I've been playing with Grokker Preview Release 2 this evening. It's a big improvement over PR1 in many ways although I still wouldn't recommend that anyone other than a search tool nut buy it at this point. However it did lead me to an interesting paper by Sergey Brin about Google. This was written in, I guess, 97/98 i.e. well before Google became the monster it is today.

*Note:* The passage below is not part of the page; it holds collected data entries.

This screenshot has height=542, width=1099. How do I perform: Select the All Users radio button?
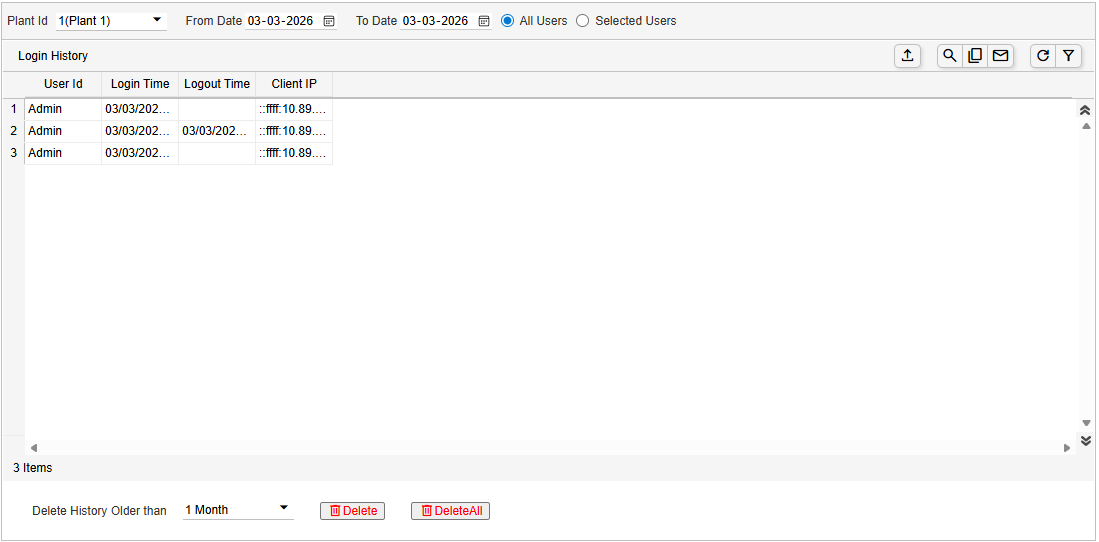point(508,21)
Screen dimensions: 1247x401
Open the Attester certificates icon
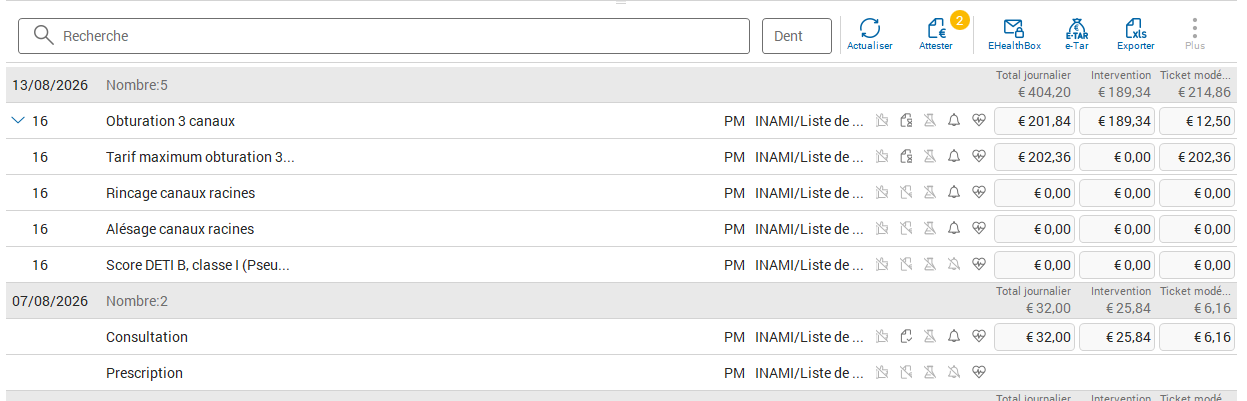click(936, 35)
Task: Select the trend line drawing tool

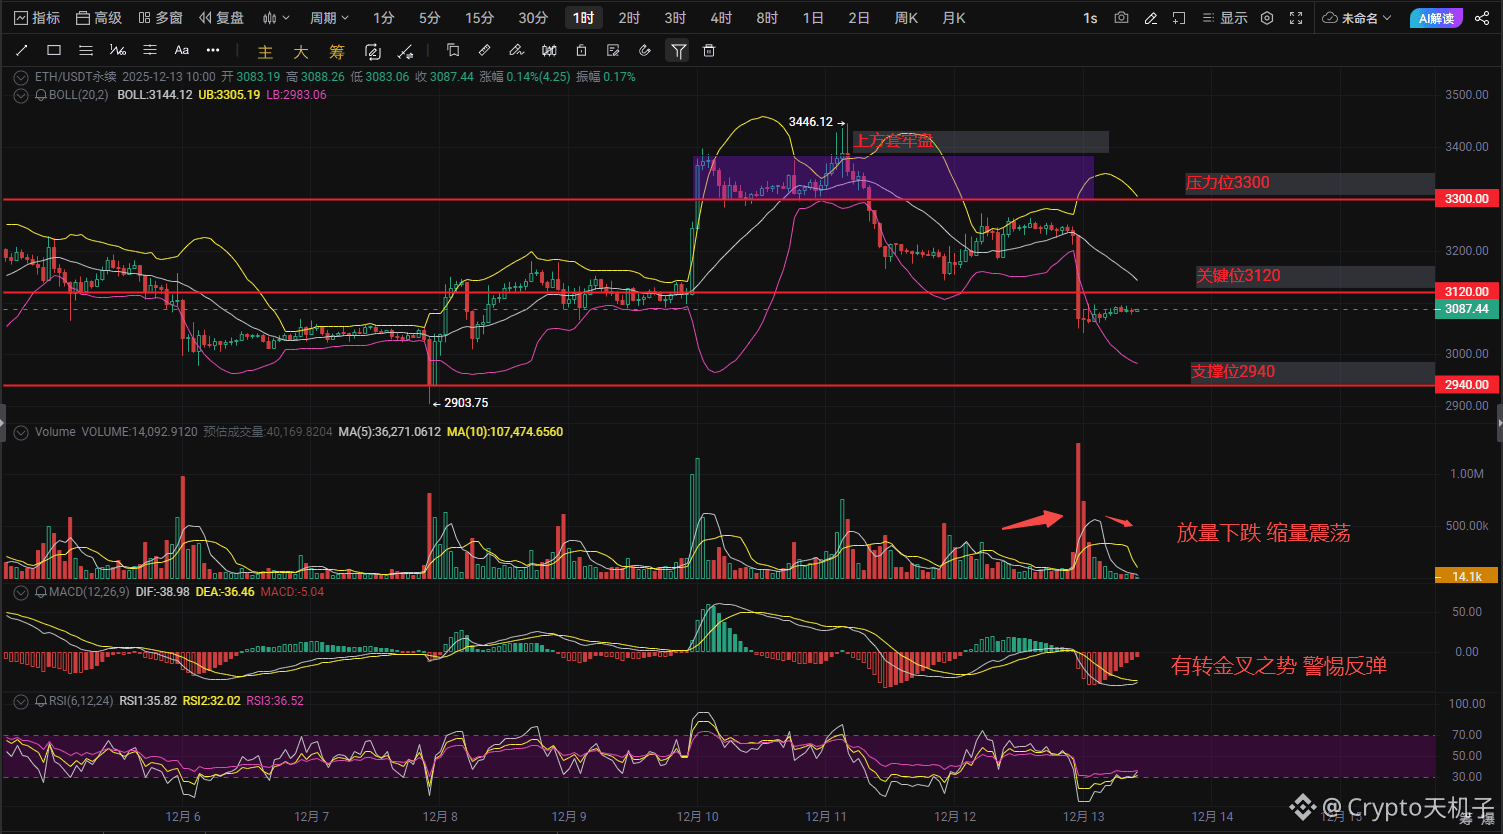Action: (x=22, y=50)
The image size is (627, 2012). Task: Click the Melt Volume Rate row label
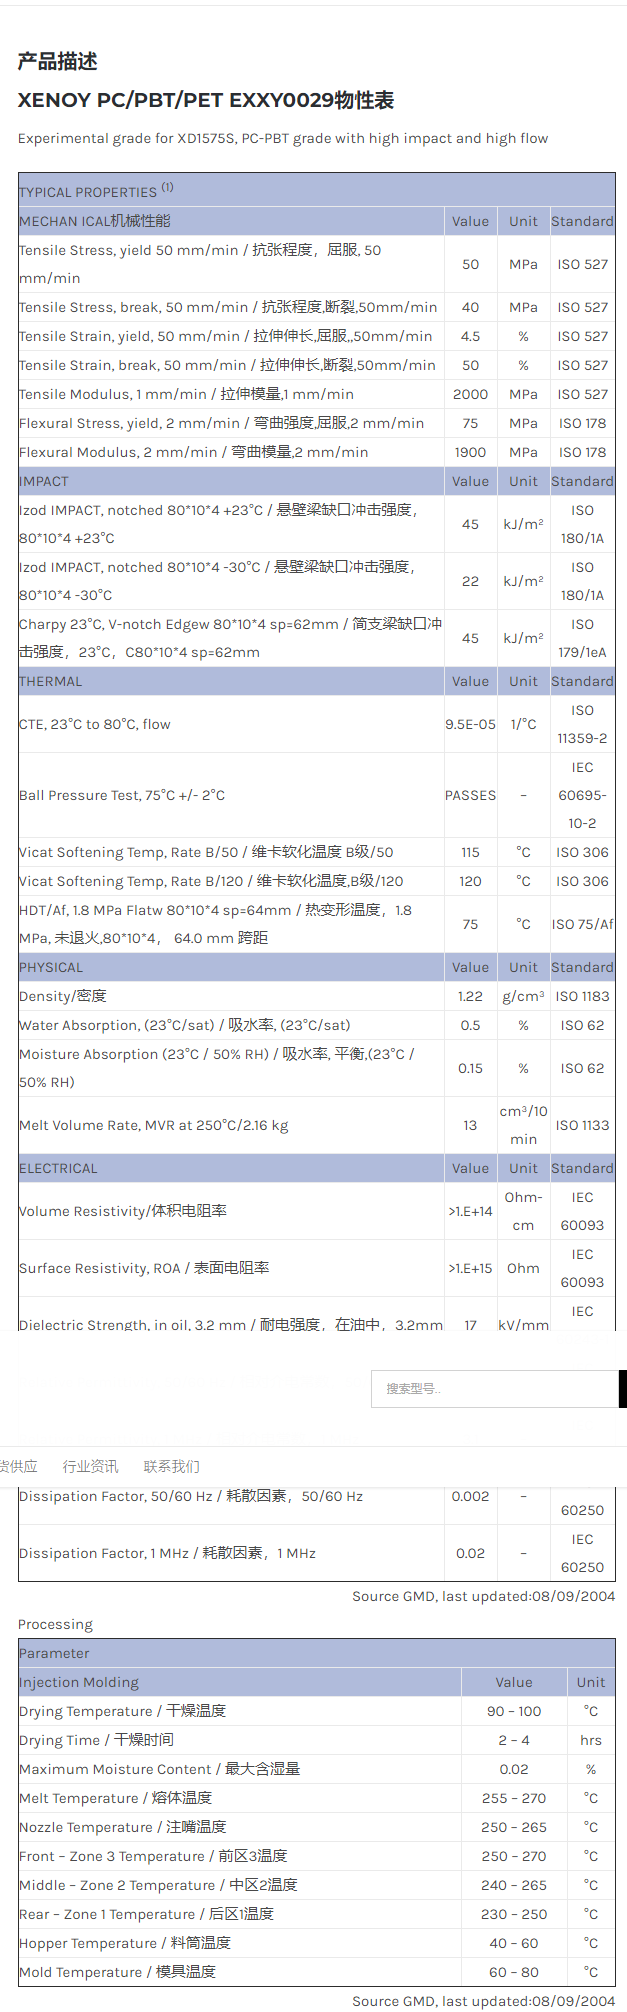153,1125
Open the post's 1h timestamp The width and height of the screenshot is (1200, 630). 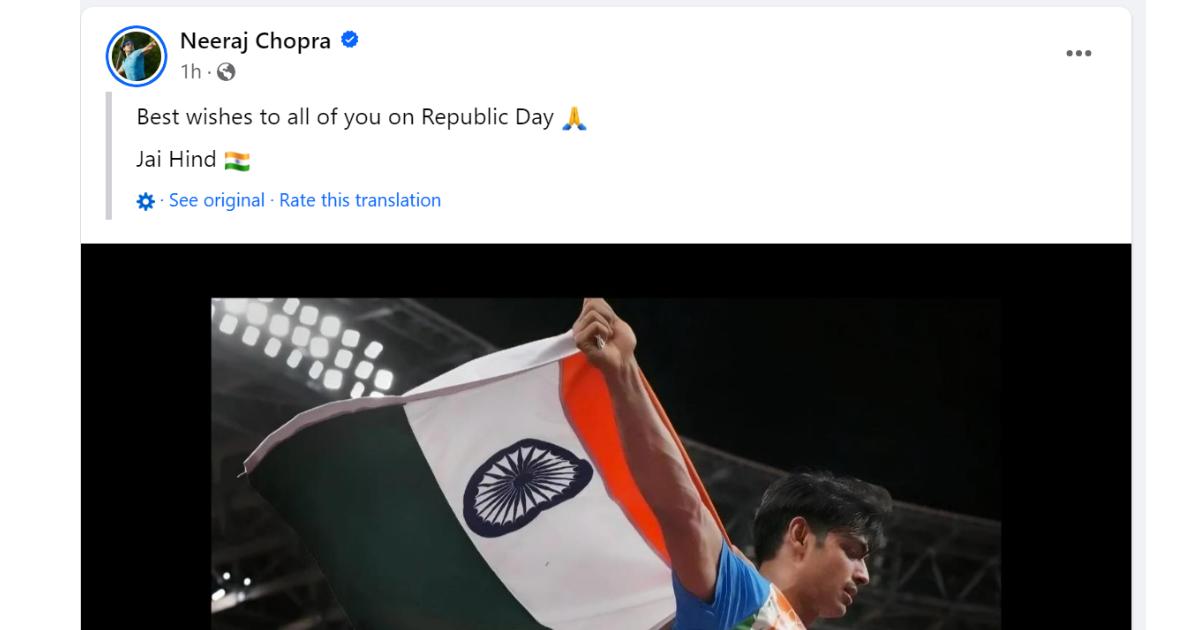pos(190,72)
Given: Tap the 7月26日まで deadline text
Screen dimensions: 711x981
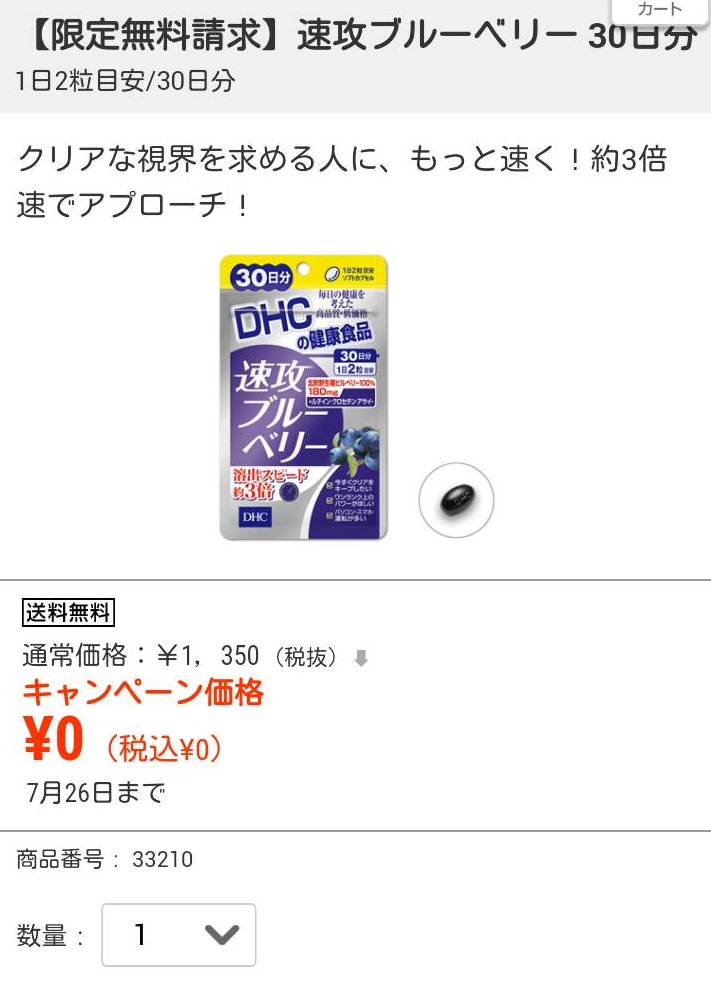Looking at the screenshot, I should click(x=96, y=792).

However it does have the best description of the page rank algorithm and how it is calculated that I have seen so far. I'm guessing it's a good deal more sophisticated these days but this might be of interest for others like myself who wonder about the inner workings.
To quote from that paper:
2.1.1 Description of PageRank Calculation
Academic citation literature has been applied to the web, largely by counting citations or backlinks to a given page. This gives some approximation of a page's importance or quality. PageRank extends this idea by not counting links from all pages equally, and by normalizing by the number of links on a page. PageRank is defined as follows:
We assume page A has pages T1...Tn which point to it (i.e., are citations). The parameter d is a damping factor which can be set between 0 and 1. We usually set d to 0.85. There are more details about d in the next section. Also C(A) is defined as the number of links going out of page A. The PageRank of a page A is given as follows:
PR(A) = (1-d) + d (PR(T1)/C(T1) + ... + PR(Tn)/C(Tn))
Note that the PageRanks form a probability distribution over web pages, so the sum of all web pages' PageRanks will be one.
PageRank or PR(A) can be calculated using a simple iterative algorithm, and corresponds to the principal eigenvector of the normalized link matrix of the web. Also, a PageRank for 26 million web pages can be computed in a few hours on a medium size workstation. There are many other details which are beyond the scope of this paper. [Curiouser and curiouser!]
11:35:54 AM
|